Verilen metin:

×
Değerli âlim Muhammed Salih el-Muneccid\’in cevapladığı sorunun metni şöyledir: \”Namaz kılan kimsenin rükû halinde iken secde yerine bakacağına dâir İlmî Araştırmalar ve Dâimî Fetvâ Komitesi\’nin fetvâsını okuduk. Bu görüşün bir delili var mıdır?\”.

    Rükû halinde iken secde yerine bakılacağına dâir delil nedir?

    ] Türkçe – Turkish – تركي [

    Muhammed Salih el-Muneccid

    Terceme : Muhammed Şahin

    Tetkik : Ali Rıza Şahin

    2012 - 1433

    ﴿ ما هو الدليل على النظر إلى موضع السجود حال الركوع؟ ﴾

    « باللغة التركية »

    محمد صالح المنجد

    ترجمة: محمد مسلم شاهين

    مراجعة: علي رضا شاهين

    2012 - 1433

    Soru:

    Namaz kılan kimsenin rükû halinde iken secde yerine bakacağına dâir İlmî Araştırmalar ve Dâimî Fetvâ Komitesi'nin fetvâsını okuduk.

    Bu görüşün bir delili var mıdır?

    Cevap:

    Hamd, yalnızca Allah'adır.

Materyal:
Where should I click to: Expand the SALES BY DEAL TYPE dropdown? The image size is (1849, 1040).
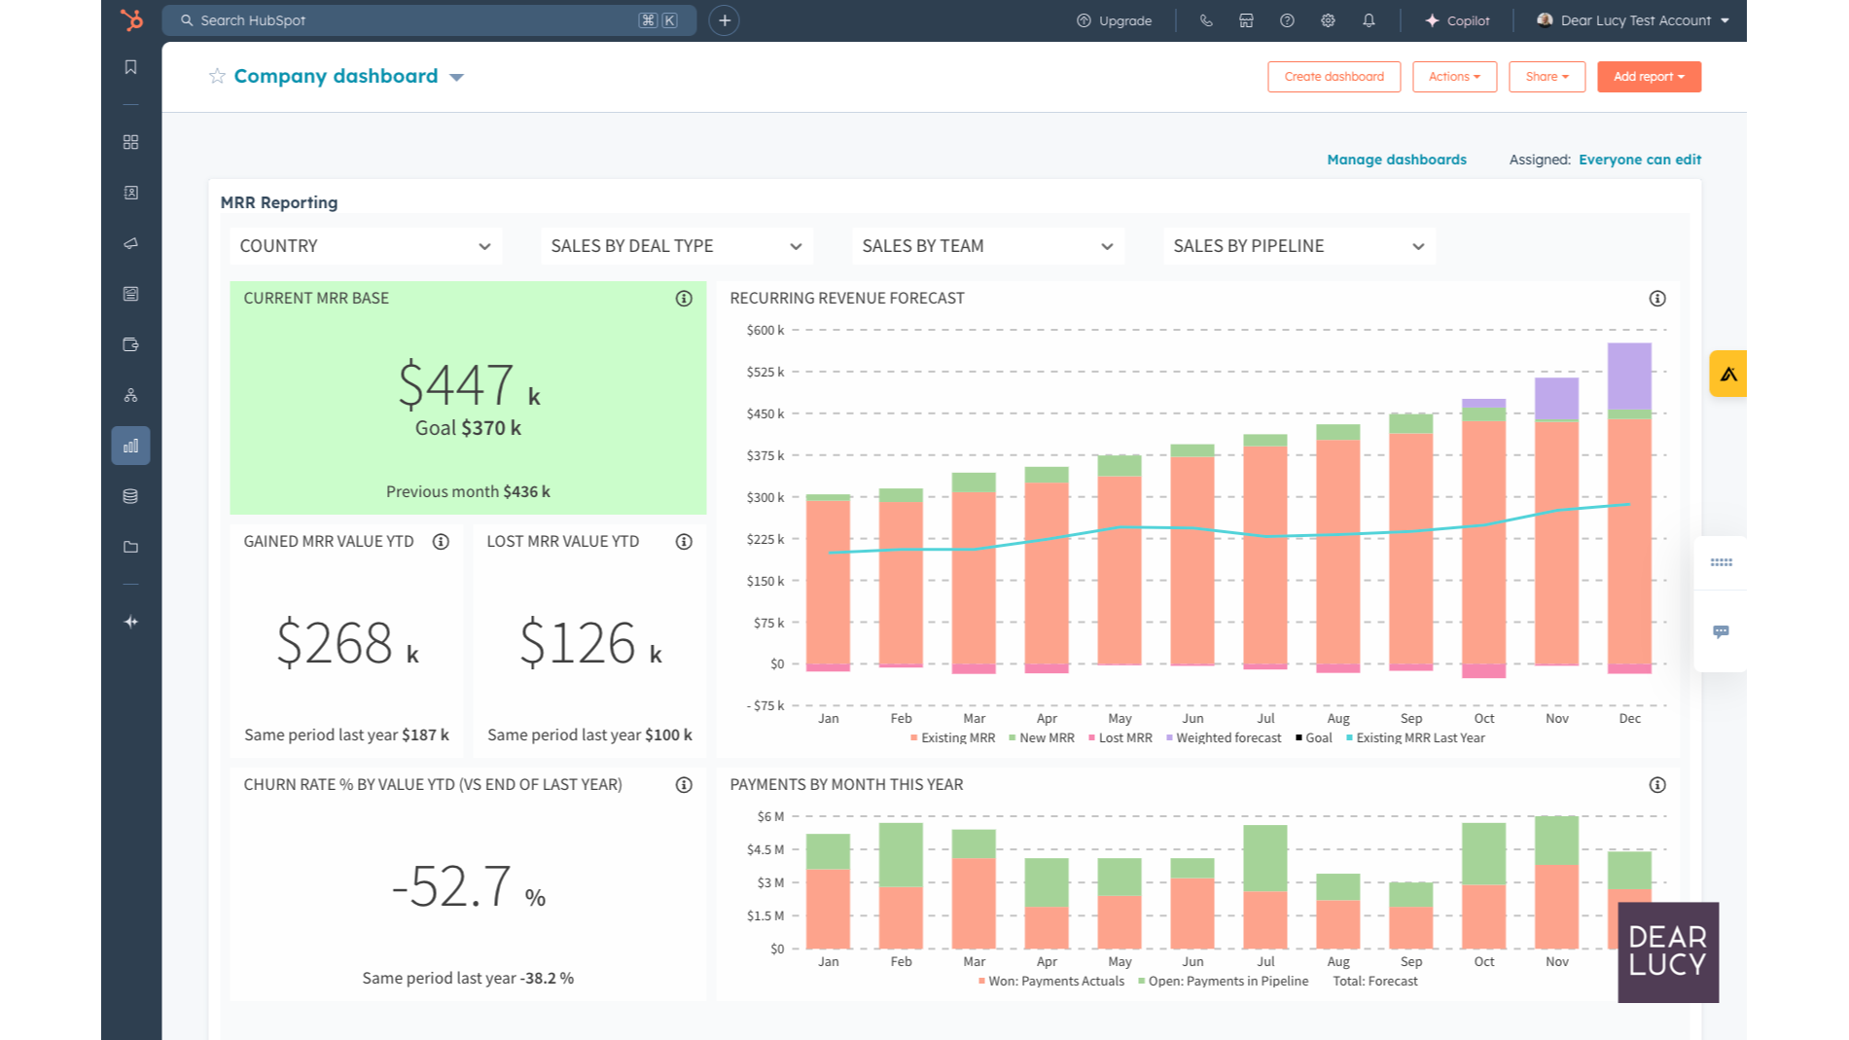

Kısa alıştırma 1: Rükûda bakılacak yerle ilgili metne göre, soruyu soran kişiler kimin fetvâsını okumuş?
Kısa alıştırma 2: Rükû halinde bakılacak yerle ilgili metni son cümlesinden sonra sürdürün.
Veriler bu çalışmada hiçbir işe yaramaz.

Beklenen cevap 1: İlmî Araştırmalar ve Dâimî Fetvâ Komitesi'nin fetvâsını okumuşlar.

Beklenen cevap 2:
    Birincisi:

    Sahih sünnette gelen hadisler, Peygamber -sallallahu aleyhi ve sellem-'in namaz kılarken secde yerine baktığına dâir O'nun sünneti zikredilmiştir. Bu hadisler, genel olarak namazın bütün bölümlerini kapsar.Sanırım bu hadisler, İlmî Araştırmalar ve Dâimî Fetvâ Komitesi âlimlerinin nakledilen görüşlerinin delilleridir.

    Bu delillerden bazıları şunlardır:

    Âişe'den -Allah ondan râzı olsun- rivâyet olunduğuna göre o şöyle demiştir:

    ((دَخَلَ رَسُولُ اللَّهِ صَلَّى اللَّهُ عَلَيْهِ وَسَلَّمَ الْكَعْبَةَ مَا خَلَّفَ بَصَرُهُ مَوْضِعَ سُجُودِهِ حَتَّى خَرَجَ مِنْهَا)) [ رواه ابن حبان والحاكم وصححه الألباني في صفة صلاة النبي صلى الله عليه وسلم ]

    "Rasûlullah -sallallahu aleyhi ve sellem- Kâbe'ye girince, oradan çıkıncaya kadar secde yerinden gözlerini ayırmadı."[1]

    İmam Abdurrezzak es-San'ânî -Allah ona rahmet etsin- "el-Musannef" adlı kitabında bu konuda seleften gelen eserler zikretmiştir.Bu eserlerden bazı şunlardır:

    1. Ebu Kilâbe'den rivâyet olunduğuna göre o şöyle demiştir:

    "Müslim b. Yesâr'a: Namazda bakılacak son nokta (sınır) neresidir? Diye sordum.

    Bunun üzerine dedi ki: Secde ettiğin yere bakarsan, bu güzeldir."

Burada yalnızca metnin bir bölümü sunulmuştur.